> [REQUEST 1]: Edit the rows from the line containing "The width and" through the line containing "[x=172, y=8]", inclusive, so that "video call" becomes "voice call" and nothing else changes. Return only those lines and omit the pictures.

> [READING PASSAGE]:

— Start —

Speaker A: So, yeah, the answer is that HBO has been sucking ever since Zaslav bought it and it became loaded up with debt and it has not had the opportunity or the ability to just go out. Part of why HBO was HBO was it was uniquely capable to spend gazillions of dollars on making Game of Thrones and no one else was able to do that. That has not been the case for a while. If you’re looking for a TV channel that has unlimited amounts of money to throw at making prestige TV and that doesn’ any ads and has a really like sleek and user friendly and highbrow kind of audience that exists. It’s called Apple tv. It is not hbo. It hasn’t been HBO for a while.

Speaker C: I’m not ready to declare that HBO is bad now because I just did a whole podcast about its show industry, which I thought was excellent and very hbo. Super hbo. Like they have some new Game of Thrones spin off that people really seem to enjoy, like they’re still doing their thing.

Speaker A: Yeah, it’s not nothing, right? It’s definitely not nothing. And I was talking to Felix Gillette about this and Felix, he wrote a book on hbo. He literally wrote a book on hbo. And one of the great pleasures of working at Bloomberg is that I get to wander over to Felix’s desk and have chat with him. And he was like, yeah. Industry is interestingly reminiscent of the golden era of HBO in that the first couple of seasons were kind of s*** and they kept on funding it until it started getting good. That violates the contemporary laws of streaming, which are much more like if it doesn’t work within the first two episodes, then you just give up on that and you trash it. So there is still something there. There is still a franchise there. But right now, HBO is sitting there in the name of a streaming service, right? There’s this streaming service called HBO Max. They tried to take the name out for a hot minute and rebrand it to just Max. That didn’t work very well. And so they went. They unrebranded and went back to HBO Max. But now they’re going to merge the HBO Max streaming service with this other streaming service no one watches, called Paramount Plus. And when those two merge, I can guarantee you, and this is as much of a guarantee as Trump is not going to invade Iran. The HBO brand, the HBO name is not going to be in the name of that.

Speaker C: So streaming service, that’ll be a mistake.

Speaker A: We’re going to have Apple having a streaming service named after itself. We’re going to have Disney having a streaming service named after itself. We’re going to have Amazon having a streaming service named after itself. We’re going to have Netflix having a streaming service named after itself. HBO is going to be a tiny little vertical corner of some massive disco dance streaming service.

Speaker B: It’s going to be called Disco Dance Max.

Speaker A: That’s the inevitable disco dance to the Max. I think we should call it that. Definitely.

Speaker C: You were saying before, and you say in your very nice piece that you wrote about this, that Apple TV is like the new HBO because it has the rich, elite audience of wealthy people high in their own supply, watching fancy people and fancy places do fancy things, which I really stick to my description there, because that’s what it is.

Speaker A: That’s what severance is, and people love it.

Speaker C: Apple tv, it has to be brand safe because it’s not simply streaming. It’s not a content company. It’s a company you buy phones from. It has to be brand safe. Their shows lack what HBO has always had, which is Edge, which in some eras just meant b****, but in other eras meant actual edge. And I just. I mean, that’s gonna go away. If HBO can’t keep being hbo. There. There really isn’t a substitute.

— End —

> [INPUT DATA]:
— Start —

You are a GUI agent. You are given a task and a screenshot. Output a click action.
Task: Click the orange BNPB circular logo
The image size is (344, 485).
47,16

— End —
— Start —

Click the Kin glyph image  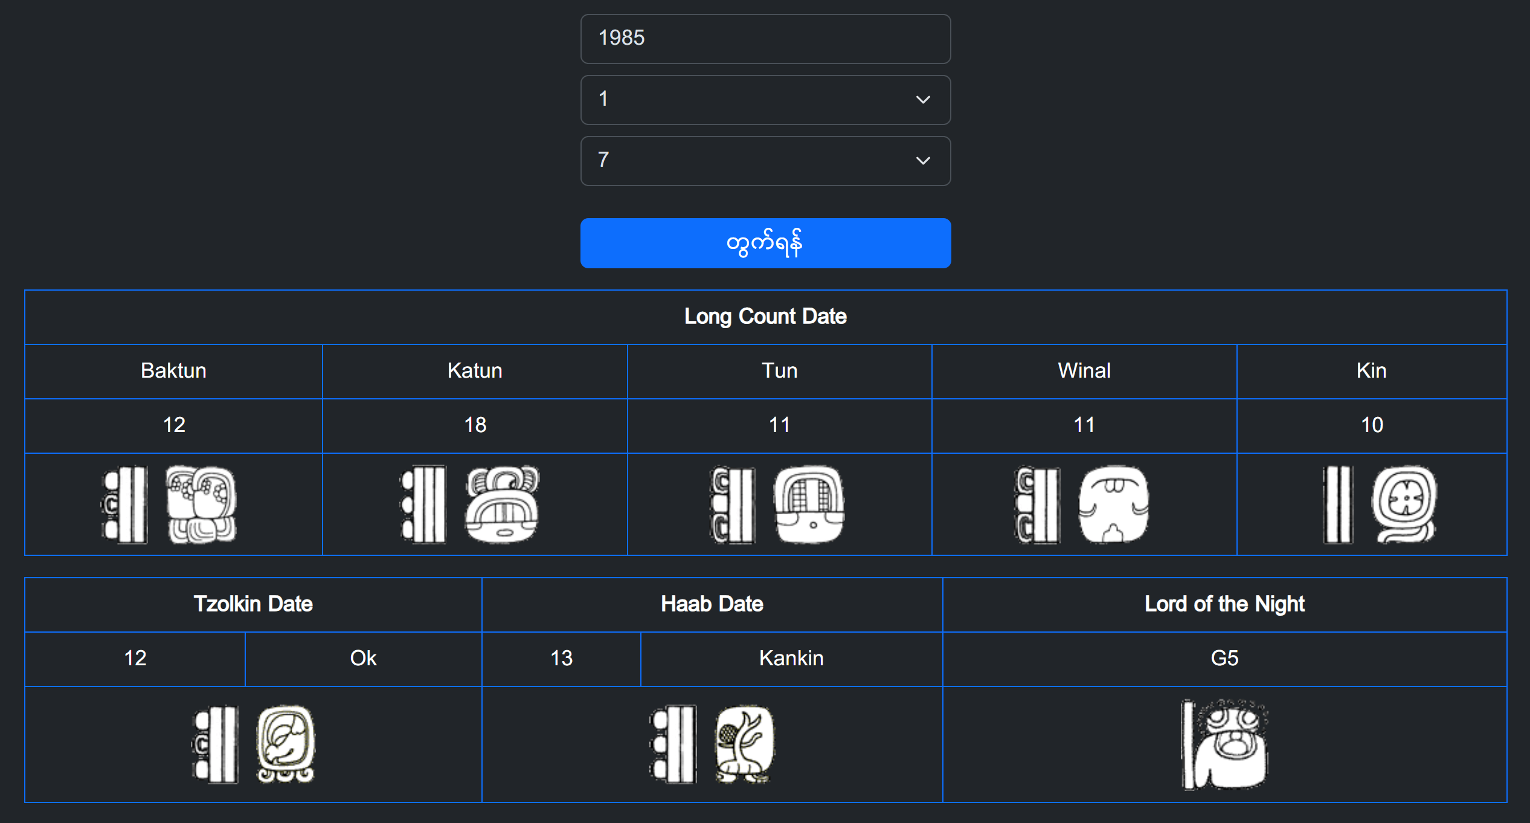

— End —
— Start —

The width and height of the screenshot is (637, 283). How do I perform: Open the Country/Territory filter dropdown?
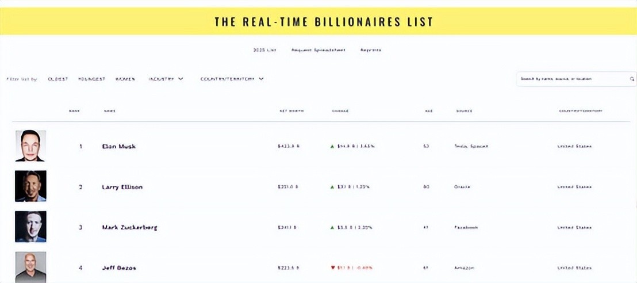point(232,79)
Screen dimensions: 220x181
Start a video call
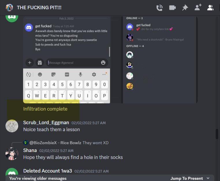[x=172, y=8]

— End —

> [REQUEST 2]: In the HBO discussion, who wrote a book on HBO?

> [FULL ANSWER 1]:
The width and height of the screenshot is (637, 283). How do I perform: Open the Country/Territory filter dropdown?
point(232,79)
Screen dimensions: 220x181
Start a voice call
[x=172, y=8]

> [FULL ANSWER 2]: Felix Gillette